Of course, this does not always work, because there can be very severe disturbances that will actually kill a particular species, just wipe it out. What you have then, in this network, is that one of its links will be destroyed. An ecosystem, or any kind of community, will be resilient when this destroyed link is not the only one of its kind; when there are other links, different connections. So when one link is wiped out, the other ones can at least partially fulfill its function. In other words, the more complex the network is, the more complex all these connecting links are, the more resilient it will be, because it can afford to lose some of the links. There will still be plenty there, fulfilling the same function.

Diversity

This, my friends, translates into diversity. Diversity means many links, many different approaches to the same problem. So a diverse community is a resilient community. A diverse community is one that can adapt to changing situations, and therefore diversity is another very important principle of ecology.

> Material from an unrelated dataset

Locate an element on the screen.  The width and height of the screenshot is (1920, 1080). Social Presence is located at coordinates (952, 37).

Now, we have to be careful when we talk about diversity because we all know it's politically correct to celebrate diversity and to say it's a great advantage. But it's not always a great advantage and this is what we can learn from ecosystems. Diversity is a strategic advantage for a community if, and only if, there is a network of relationships, if there is a flow of information through all the links of the network. Then diversity will be a tremendous strategic advantage. However, if there is fragmentation, if there are subgroups in the network, or individuals which are not really part of the network, then diversity will generate prejudice, it will generate friction, and as we know well from our inner cities, it will generate violence.
So diversity is great if the other principles of sustainable organization are fulfilled. If they are not, diversity is a hassle.
If I'm on top of a hierarchy and I want everybody to do what I say, I don't want diversity. I want all people to understand what I'm saying in my language, in the way I speak, and to carry out my orders. In such a system, diversity is a hindrance. We need to see that very clearly. But if we have a network structure with feedback loops, and if different kinds of people make different mistakes, and if information about these different kinds of mistakes is shared and travels through the network, then very quickly the community will figure out the smartest ways to go about certain problems or the smartest ways to adapt to changes. All the research about diverse learning styles and diverse intelligences, and all that, will be extremely useful if - and only if - there is a vibrant community where you have interdependence; a vibrant network of relationships, cyclical flows of energy and information. When the flows are restricted, then you will create suspicion and distrust, and diversity will be a hindrance. But when the flows are open, then diversity will be a great advantage. In an ecosystem, of course, the flows are always open. All the doors are always open in an ecosystem. Everything exchanges energy, matter, and information with everything else, so diversity is one of the key strategies of nature for survival and for evolution.
So these are some of the basic principles of ecology - interdependence, recycling, partnership, flexibility, diversity, and, as a consequence of all those, sustainability. As our century comes to a close and we go toward the beginning of a new millennium, the survival of humanity will depend on our ecological literacy, on our ability to understand these principles of ecology and live accordingly.